Sections 408.122(b) and 408.125(e) provide that where a designated doctor is chosen by the Commission, the report of that doctor shall have presumptive weight and the Commission shall base its determination of a date of MMI and correct IR on that report unless the great weight of the other medical evidence is to the contrary. This “great weight” determination amounts to more than a mere balancing or preponderance of the medical evidence. Texas Workers’ Compensation Commission Appeal No. 92412, decided September 28, 1992. Whether the great weight of the other medical evidence is contrary to the opinion of the designated doctor is normally a factual determination, Texas Workers’ Compensation Commission Appeal No. 93459, decided July 15, 1993, and must be based on medical, not lay evidence. Texas Workers’ Compensation Commission Appeal No. 93442, decided July 9, 1993.

In this case only Dr. P, Dr. M, and Dr. H gave opinions on an IR and date of MMI. As to MMI, the respective dates given were the dates of the various examinations. As to IR, the different rating assigned by Dr. H was based on her judgment that the claimant’s disc degeneration warranted a five percent IR, which is in the category of none-to-minimal degenerative change. Dr. M and Dr. P disagreed. Dr. M, in a TWCC-69 and one page attached report concluded that from an orthopedic perspective the claimant “had no objective evidence of significant pathology” and assigned a zero percent IR. Dr. P, though he recognized the probability of some disc degeneration, concluded that the claimant had only a modest soft tissue injury “superimposed on the pre-existing condition.” In a comprehensive report, supplemented by his review of additional diagnostic test results, he gave a reasoned analysis to support his determination based on no evidence of herniation or impingement of the neural elements.[3] Our review of this evidence compels the conclusion that Dr. H’s medical opinion on either IR or date of MMI does not constitute the great weight of the other medical evidence contrary to Dr. P’s certification. For this reason, we conclude that the hearing officer properly accorded presumptive weight to the designated doctor’s report and thus his determination that the claimant’s correct IR is zero percent and that she reached MMI on June 26, 1992, is supported by sufficient evidence and is not so against the great weight and preponderance of the evidence as to be clearly wrong and manifestly unjust.[4]Cain v. Bain, supra.

The decision and order of the hearing officer are affirmed.

Alan C. Ernst – Appeals Judge

CONCUR:

Stark O. Sanders, Jr. – Chief Appeals Judge

Lynda H. Nesenholtz – Appeals Judge

  1. The claimant admitted to long-standing alcohol abuse.
  2. We note that Dr. H relied on Table 53 for this IR. However, the AMA Guides to the Evaluation of Permanent Impairment, 3d edition, 2d printing, February 1989, mandated by Section 408.124 of the 1989 Act for assigning an IR includes this information in Table 49. There was no evidence that the use of the correct table would have produced the same result.
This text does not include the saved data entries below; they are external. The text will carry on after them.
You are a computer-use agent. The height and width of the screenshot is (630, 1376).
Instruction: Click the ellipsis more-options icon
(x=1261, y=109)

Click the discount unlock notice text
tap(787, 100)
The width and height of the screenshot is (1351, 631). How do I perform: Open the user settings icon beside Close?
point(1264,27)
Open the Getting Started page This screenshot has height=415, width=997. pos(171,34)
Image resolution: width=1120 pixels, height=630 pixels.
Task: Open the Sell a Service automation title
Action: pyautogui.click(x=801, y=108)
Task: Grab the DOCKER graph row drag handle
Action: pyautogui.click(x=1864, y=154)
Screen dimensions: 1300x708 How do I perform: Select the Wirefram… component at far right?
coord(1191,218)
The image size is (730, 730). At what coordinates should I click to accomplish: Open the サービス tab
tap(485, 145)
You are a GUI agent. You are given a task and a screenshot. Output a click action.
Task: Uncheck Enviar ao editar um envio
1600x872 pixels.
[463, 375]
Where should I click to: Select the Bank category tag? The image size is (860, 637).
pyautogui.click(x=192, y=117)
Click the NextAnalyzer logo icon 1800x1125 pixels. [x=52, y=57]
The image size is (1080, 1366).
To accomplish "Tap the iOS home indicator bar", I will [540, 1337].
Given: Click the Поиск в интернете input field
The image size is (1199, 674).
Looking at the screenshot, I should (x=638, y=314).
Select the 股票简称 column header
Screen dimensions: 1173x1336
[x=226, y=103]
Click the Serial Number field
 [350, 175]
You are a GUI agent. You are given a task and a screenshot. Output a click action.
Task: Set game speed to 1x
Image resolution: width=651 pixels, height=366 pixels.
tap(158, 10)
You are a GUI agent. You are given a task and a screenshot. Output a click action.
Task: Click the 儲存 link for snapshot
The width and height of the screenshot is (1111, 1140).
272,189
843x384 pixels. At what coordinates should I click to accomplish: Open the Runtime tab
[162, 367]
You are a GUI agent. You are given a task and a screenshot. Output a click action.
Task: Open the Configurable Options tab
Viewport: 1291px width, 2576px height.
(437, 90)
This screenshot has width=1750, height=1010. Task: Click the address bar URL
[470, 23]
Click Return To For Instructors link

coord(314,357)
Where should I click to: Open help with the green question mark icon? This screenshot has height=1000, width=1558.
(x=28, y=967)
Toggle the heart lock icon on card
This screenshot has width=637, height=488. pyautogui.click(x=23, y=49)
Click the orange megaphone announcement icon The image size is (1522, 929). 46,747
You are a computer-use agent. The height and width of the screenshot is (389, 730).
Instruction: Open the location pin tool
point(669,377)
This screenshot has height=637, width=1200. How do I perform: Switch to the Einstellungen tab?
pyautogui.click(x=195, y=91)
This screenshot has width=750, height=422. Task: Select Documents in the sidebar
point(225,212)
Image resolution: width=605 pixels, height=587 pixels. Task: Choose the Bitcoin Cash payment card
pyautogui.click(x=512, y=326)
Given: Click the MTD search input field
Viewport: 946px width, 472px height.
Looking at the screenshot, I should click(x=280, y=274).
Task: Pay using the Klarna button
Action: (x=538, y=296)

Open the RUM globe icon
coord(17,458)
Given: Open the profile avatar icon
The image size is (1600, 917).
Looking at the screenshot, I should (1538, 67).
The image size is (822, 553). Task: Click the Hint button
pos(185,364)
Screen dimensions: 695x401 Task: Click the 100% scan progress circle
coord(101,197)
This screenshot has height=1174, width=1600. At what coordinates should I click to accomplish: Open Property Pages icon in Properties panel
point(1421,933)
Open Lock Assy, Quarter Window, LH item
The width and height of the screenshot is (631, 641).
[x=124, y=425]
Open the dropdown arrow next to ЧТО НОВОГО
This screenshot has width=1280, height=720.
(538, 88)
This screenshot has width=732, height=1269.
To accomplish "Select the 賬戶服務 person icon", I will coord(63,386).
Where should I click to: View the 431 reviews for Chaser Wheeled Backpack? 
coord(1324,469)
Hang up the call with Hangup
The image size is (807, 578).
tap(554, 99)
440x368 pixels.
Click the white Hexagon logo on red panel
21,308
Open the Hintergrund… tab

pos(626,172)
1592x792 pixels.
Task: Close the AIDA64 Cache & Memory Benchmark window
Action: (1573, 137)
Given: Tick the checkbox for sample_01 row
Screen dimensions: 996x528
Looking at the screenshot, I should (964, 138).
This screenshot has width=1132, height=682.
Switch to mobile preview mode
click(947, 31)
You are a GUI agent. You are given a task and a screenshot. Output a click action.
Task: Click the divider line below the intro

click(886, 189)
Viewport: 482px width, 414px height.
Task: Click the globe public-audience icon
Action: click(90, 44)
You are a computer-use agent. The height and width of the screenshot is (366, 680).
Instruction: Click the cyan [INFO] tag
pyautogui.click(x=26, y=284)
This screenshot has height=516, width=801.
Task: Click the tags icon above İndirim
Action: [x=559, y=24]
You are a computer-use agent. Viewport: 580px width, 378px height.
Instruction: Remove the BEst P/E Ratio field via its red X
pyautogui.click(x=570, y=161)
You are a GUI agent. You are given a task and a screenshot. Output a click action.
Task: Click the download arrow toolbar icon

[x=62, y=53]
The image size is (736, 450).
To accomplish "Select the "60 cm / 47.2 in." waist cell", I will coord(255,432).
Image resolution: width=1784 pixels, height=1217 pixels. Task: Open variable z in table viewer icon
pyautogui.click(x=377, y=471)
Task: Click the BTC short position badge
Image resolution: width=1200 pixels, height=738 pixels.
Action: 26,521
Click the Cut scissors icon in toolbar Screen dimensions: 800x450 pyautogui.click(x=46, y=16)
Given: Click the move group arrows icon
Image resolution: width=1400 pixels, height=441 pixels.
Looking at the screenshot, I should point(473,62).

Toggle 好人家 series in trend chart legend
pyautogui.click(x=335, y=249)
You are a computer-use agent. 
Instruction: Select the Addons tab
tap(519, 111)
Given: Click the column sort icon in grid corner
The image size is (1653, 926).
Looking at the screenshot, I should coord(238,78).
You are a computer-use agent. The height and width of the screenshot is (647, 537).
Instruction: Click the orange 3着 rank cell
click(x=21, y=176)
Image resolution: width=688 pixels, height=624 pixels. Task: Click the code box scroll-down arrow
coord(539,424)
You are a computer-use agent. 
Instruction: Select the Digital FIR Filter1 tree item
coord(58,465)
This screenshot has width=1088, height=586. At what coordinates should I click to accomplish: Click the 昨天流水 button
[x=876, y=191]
See Texas Workers’ Compensation Commission Appeal No. 93875, decided November 15, 1993.
  3. Because the claimant’s depression was not found by the hearing officer to be part of her injury, no IR needed to be assigned for it. Compare Texas Workers’ Compensation Commission Appeal No. 93100, decided March 25, 1993.
  4. Because we affirm the decision of the hearing officer, the MMI occurred on June 26, 1992, the issue of entitlement to TIBS after this date is moot. Section 408.101(a).